Desmond: One of the big realizations I had was that if you’re not able to pay your rent confidently in full every month, your legal protections go away. If you and I read the books, the laws of Milwaukee, we probably would say these are fair and reasonable. But if you’re someone like Arleen, who is paying 88 percent of your income to rent, there’s going to be a time that you need to ask for some compassion from your landlord and some help. And if you activate your rights and enter into more of an adversarial relationship with your landlord, it gets really risky for you.

 

A lot of tenants start out behind because they can’t pay the first month’s rent, last month’s rent, and security deposit when they move in. They start out owing a landlord. And this allows a landlord to get a little bit more flexibility on housing problems. There’s a scene in the book where a tenant whose landlord, Sherrena, was being flexible about past-due rent calls the city building inspector. Sherrena evicts her that evening. It was a retaliatory eviction, but on paper it’s for nonpayment of rent. Without addressing the underlying problem—the fact that so many people are giving so much of what they have for rent—legal protections aren’t going to be as effective, if they are effective at all.

 

HHM: In sharing the landlord stories in the book, you noted that rookie landlords hardened or quit. But there were also examples of landlords being quite sympathetic. A collaborative and compassionate relationship existed on one hand, while there was also a very natural business relationship that existed on the other. Were you more surprised by how hardened landlords could be or how sympathetic they were?

 

Desmond: What most surprised me about the landlords I spent time with was how much they knew about their tenants, how involved they were in their tenants’ lives, and how much control they had over those lives in a way. Sherrena was just so much more than a landlord to her tenants. She sometimes was a counselor. She sometimes was a police officer. She sometimes kept the boyfriend and girlfriend together or split them apart. She was a lot of things to her tenants. And so I think that’s the part that really surprised me.

 

We have a tendency to write about the poor as if they lived in isolation, as if they weren’t connected to the rest of the city. The inequality debate that we are having as a nation right now focuses a lot on the rich and the middle class, and much less on the poor. Focusing on tenants and landlords expands our vision and makes us come to realize that poverty is a relationship.

 

HHM: What changes do you believe the nation’s housing programs need to actually improve life for low-income Americans?

 

Desmond: Ultimately, the question of how to address this enormous problem comes down to a question about rights. Do we, as a nation, believe that access to stable, decent, affordable housing is a right?
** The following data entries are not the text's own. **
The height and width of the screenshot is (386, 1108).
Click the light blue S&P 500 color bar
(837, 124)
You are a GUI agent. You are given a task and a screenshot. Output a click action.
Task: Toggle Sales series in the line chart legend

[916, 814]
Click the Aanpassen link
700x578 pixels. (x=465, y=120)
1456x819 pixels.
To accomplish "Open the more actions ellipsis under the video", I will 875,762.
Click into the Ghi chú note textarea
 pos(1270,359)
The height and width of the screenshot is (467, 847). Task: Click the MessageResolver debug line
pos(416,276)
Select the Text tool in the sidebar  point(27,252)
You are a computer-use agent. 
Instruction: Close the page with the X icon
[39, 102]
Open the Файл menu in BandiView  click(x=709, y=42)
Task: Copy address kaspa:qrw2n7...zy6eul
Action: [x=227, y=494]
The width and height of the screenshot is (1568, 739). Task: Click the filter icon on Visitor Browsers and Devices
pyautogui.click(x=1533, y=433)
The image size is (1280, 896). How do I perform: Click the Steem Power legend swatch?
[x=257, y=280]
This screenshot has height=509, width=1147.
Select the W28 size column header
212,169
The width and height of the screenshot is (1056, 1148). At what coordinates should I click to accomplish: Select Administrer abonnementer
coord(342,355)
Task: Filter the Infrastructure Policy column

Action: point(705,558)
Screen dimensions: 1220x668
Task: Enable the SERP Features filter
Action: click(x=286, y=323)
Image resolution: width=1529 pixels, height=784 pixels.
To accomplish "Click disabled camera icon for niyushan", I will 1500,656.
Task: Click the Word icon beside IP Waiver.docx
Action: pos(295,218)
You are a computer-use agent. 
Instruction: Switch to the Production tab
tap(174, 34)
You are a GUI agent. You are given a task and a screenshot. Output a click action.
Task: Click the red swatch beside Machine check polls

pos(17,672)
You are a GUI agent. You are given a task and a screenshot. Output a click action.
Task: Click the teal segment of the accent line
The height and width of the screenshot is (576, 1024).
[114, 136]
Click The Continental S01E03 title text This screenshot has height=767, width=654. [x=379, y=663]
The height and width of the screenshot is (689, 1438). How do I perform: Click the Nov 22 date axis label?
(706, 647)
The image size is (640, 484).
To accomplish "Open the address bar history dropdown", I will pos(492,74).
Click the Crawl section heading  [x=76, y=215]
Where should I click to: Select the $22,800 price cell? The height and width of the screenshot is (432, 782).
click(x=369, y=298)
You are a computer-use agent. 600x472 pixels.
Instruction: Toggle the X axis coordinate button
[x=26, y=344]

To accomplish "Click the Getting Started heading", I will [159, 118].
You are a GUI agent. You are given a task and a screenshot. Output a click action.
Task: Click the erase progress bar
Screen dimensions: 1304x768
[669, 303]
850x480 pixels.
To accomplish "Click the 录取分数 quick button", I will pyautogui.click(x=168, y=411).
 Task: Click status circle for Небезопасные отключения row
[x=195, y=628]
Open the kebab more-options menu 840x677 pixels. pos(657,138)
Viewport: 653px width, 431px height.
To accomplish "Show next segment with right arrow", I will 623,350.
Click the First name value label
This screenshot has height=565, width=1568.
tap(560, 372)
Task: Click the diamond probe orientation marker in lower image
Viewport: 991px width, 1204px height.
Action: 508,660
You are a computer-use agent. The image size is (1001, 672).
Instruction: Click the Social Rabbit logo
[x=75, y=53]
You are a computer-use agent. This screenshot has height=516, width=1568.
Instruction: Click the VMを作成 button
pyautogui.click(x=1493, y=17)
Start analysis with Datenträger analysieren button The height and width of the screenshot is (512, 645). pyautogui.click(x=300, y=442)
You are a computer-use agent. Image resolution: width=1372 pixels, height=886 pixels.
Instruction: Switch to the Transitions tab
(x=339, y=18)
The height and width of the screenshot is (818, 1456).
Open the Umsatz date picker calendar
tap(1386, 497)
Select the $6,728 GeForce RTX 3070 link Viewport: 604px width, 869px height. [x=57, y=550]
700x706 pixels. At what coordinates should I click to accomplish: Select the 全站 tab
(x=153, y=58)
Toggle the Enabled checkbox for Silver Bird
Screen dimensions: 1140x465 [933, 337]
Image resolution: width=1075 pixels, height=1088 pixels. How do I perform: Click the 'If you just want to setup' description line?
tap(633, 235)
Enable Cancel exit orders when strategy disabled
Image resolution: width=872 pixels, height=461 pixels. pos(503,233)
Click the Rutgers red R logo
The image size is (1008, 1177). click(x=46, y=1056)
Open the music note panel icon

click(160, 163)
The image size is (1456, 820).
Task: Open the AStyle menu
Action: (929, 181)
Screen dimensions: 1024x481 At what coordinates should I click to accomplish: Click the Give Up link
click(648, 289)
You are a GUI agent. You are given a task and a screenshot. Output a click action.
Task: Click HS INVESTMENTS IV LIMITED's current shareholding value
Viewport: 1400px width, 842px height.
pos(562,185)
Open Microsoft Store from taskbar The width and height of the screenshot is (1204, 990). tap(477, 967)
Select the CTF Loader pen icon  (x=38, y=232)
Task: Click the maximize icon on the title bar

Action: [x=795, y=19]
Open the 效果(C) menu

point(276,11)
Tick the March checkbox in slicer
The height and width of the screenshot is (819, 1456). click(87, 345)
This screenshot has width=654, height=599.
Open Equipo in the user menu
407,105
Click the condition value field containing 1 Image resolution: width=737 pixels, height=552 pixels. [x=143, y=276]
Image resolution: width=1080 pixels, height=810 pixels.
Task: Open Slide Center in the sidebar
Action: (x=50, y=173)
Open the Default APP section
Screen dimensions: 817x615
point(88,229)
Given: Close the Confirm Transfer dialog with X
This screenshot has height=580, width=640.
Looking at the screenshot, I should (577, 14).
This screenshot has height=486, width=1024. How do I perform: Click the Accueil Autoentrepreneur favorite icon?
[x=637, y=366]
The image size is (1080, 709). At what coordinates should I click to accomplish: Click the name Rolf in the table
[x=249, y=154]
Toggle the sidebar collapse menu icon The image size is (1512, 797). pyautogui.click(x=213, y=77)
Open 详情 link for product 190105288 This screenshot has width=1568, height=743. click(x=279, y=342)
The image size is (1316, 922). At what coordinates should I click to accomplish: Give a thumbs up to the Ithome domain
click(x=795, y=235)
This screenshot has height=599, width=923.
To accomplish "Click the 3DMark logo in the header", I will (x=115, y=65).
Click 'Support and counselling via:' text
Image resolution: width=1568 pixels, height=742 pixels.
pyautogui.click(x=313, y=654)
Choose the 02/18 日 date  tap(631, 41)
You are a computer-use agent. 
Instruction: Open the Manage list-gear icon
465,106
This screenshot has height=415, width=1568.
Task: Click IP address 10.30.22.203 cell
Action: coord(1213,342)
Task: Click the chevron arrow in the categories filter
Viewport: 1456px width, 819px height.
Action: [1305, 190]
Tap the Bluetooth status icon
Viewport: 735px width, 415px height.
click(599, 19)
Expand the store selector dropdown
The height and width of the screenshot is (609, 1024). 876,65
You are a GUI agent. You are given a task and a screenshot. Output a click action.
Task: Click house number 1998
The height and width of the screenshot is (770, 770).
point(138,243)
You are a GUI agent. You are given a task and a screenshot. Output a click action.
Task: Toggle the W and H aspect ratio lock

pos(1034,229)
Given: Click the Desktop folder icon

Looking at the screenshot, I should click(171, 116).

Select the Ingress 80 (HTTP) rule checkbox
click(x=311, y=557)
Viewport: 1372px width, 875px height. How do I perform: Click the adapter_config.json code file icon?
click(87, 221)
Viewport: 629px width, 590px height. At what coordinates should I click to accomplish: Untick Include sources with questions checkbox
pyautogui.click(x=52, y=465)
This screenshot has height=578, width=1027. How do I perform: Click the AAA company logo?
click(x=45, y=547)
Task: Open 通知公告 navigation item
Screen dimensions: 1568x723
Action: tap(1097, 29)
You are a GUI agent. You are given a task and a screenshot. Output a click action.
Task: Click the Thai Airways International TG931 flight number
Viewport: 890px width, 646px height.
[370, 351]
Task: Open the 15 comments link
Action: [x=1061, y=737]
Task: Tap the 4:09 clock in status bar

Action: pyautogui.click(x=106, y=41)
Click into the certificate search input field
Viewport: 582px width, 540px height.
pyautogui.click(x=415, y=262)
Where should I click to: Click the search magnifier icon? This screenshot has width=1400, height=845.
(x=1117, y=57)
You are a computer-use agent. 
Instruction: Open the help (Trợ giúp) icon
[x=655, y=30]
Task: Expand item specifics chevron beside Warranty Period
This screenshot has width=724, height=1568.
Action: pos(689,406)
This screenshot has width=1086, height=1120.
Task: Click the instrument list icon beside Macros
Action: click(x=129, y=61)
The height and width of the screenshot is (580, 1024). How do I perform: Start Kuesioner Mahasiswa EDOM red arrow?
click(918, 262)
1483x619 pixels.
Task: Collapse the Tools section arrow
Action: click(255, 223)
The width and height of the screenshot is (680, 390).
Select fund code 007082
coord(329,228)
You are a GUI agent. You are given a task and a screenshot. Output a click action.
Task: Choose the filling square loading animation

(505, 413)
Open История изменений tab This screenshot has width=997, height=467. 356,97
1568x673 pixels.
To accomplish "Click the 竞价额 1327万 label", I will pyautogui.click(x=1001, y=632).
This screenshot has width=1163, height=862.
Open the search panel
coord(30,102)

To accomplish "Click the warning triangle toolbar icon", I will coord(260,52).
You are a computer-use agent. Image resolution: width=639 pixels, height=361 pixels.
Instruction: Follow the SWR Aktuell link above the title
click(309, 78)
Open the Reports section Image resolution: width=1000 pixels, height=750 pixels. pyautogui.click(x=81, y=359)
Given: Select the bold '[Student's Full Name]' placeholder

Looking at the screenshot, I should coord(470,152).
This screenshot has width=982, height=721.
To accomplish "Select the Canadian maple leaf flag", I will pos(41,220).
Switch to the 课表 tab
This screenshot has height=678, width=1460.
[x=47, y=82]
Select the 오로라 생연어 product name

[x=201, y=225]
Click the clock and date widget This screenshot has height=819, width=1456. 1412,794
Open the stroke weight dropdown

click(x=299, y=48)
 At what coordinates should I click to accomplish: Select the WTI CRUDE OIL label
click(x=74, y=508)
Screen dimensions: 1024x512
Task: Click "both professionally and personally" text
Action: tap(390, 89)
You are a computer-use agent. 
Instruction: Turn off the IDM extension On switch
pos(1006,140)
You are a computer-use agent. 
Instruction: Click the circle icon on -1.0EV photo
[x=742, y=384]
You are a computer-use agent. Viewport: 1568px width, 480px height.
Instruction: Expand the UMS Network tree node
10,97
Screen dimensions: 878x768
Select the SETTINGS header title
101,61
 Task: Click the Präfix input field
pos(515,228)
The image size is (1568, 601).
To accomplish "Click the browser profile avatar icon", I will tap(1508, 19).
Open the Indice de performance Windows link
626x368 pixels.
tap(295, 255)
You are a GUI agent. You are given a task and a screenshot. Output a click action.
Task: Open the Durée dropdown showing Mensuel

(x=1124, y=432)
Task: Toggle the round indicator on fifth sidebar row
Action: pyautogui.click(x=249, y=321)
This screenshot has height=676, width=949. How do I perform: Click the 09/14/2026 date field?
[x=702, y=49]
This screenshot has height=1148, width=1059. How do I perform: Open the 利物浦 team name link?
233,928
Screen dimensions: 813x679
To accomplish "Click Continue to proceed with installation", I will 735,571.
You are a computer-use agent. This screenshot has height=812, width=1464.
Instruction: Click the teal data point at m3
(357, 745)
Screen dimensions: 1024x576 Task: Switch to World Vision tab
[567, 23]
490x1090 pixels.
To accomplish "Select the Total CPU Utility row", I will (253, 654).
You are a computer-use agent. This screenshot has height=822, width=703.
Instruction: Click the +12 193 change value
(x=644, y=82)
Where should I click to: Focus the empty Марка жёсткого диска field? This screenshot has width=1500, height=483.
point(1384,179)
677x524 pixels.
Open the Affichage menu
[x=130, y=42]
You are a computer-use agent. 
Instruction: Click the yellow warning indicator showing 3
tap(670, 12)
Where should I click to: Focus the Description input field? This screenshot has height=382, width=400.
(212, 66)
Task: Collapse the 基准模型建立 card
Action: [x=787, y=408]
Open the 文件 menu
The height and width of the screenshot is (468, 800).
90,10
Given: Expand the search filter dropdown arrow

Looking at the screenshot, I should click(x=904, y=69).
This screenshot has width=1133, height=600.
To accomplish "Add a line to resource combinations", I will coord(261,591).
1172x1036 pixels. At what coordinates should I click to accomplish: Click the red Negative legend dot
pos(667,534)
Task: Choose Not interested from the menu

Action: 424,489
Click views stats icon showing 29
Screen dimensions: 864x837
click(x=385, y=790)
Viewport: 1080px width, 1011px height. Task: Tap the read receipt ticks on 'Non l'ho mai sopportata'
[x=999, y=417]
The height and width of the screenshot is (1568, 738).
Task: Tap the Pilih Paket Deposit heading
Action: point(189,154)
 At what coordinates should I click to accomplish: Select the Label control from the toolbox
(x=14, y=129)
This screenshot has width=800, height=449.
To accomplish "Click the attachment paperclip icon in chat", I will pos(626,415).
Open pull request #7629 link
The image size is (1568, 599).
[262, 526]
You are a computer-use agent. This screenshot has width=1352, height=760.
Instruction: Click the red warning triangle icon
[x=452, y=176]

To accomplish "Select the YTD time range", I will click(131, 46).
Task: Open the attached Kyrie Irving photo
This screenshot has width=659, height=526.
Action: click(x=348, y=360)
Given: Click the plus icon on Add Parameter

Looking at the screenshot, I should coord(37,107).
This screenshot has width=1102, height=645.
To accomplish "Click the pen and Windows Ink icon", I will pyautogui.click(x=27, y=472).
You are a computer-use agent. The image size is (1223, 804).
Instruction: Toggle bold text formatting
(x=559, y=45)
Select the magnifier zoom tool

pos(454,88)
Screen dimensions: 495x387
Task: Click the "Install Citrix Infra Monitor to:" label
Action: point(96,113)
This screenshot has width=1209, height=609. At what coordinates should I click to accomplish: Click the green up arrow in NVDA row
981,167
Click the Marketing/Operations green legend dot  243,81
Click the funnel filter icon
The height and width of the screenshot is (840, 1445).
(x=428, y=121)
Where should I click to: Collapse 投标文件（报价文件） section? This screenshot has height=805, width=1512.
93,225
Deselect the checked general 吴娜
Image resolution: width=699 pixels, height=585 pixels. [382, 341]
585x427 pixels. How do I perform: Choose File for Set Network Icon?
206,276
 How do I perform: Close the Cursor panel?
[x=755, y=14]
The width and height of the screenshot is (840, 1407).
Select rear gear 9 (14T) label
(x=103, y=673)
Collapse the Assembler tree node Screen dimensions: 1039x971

Is it part of what it means to be an American? If our answer is yes, then our response has to be something big enough to match the problem.

 

This rich nation can deliver on that right if we chose to. This is why I advocate at the end of the book for a universal voucher program. This is a vehicle other countries have used to institutionalize universal affordable housing. Study after study has shown that you can offer housing of equal quality for a lower price with vouchers than with public housing. Ultimately, addressing the scope of this problem is going to start not only with a debate about efficiency and policy design, but also a debate about what we as a country will tolerate and the level of poverty and suffering we will admit within our borders.

 

And then, cities are different, so what works for New York might not work in Houston. And the universal voucher program is one of many solutions that I think should be on the table. But when we are thinking about this and talking about this, scope and scale are central. We need a housing program for the unlucky majority.